● **Data for processing**:
☆ ☆ ☆ ☆ ☆ ☆ ☆

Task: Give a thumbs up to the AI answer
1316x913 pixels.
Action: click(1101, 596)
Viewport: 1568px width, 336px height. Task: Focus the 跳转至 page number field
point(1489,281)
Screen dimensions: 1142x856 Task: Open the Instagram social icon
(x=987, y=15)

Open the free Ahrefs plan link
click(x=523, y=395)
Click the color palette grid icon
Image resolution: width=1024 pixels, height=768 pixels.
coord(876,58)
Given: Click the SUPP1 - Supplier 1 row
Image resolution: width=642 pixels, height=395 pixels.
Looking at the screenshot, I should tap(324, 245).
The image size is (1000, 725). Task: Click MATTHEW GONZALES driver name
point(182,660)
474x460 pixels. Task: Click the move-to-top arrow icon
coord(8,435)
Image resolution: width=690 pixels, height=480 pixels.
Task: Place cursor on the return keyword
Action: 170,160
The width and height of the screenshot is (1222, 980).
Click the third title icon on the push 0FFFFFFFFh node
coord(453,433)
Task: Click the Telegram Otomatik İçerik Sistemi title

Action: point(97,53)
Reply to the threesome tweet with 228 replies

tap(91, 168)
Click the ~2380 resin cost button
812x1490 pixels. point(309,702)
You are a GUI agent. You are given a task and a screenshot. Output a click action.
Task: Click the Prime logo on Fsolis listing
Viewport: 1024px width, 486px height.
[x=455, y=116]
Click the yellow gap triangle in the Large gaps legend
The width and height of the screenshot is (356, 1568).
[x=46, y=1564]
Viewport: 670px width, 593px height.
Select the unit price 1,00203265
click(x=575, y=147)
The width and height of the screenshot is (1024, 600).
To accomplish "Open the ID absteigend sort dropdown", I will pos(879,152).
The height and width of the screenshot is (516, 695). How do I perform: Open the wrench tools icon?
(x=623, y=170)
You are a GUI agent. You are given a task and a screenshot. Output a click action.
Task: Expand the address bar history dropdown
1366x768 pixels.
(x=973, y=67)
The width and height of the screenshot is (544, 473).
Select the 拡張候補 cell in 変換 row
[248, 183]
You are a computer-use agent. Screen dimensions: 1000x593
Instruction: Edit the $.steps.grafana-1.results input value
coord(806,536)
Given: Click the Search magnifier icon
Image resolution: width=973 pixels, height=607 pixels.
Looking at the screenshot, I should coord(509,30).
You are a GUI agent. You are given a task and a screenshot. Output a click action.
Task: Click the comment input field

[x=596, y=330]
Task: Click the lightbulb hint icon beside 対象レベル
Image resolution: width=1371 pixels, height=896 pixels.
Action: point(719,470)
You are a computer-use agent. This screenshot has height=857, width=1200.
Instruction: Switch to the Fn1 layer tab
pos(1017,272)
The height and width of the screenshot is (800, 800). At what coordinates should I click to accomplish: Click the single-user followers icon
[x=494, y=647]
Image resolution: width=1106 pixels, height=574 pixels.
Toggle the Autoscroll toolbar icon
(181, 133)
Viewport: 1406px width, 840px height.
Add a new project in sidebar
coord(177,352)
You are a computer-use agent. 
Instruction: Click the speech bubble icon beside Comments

☆ ☆ ☆ ☆ ☆ ☆ ☆

● **Description of the task**: Reproduce each line of the entries above from the one containing "Task: Expand the address bar history dropdown" through the last, exactly, and no other line.

● **Output below**:
Task: Expand the address bar history dropdown
1366x768 pixels.
(x=973, y=67)
The width and height of the screenshot is (544, 473).
Select the 拡張候補 cell in 変換 row
[248, 183]
You are a computer-use agent. Screen dimensions: 1000x593
Instruction: Edit the $.steps.grafana-1.results input value
coord(806,536)
Given: Click the Search magnifier icon
Image resolution: width=973 pixels, height=607 pixels.
Looking at the screenshot, I should coord(509,30).
You are a GUI agent. You are given a task and a screenshot. Output a click action.
Task: Click the comment input field

[x=596, y=330]
Task: Click the lightbulb hint icon beside 対象レベル
Image resolution: width=1371 pixels, height=896 pixels.
Action: point(719,470)
You are a computer-use agent. This screenshot has height=857, width=1200.
Instruction: Switch to the Fn1 layer tab
pos(1017,272)
The height and width of the screenshot is (800, 800). At what coordinates should I click to accomplish: Click the single-user followers icon
[x=494, y=647]
Image resolution: width=1106 pixels, height=574 pixels.
Toggle the Autoscroll toolbar icon
(181, 133)
Viewport: 1406px width, 840px height.
Add a new project in sidebar
coord(177,352)
You are a computer-use agent. 
Instruction: Click the speech bubble icon beside Comments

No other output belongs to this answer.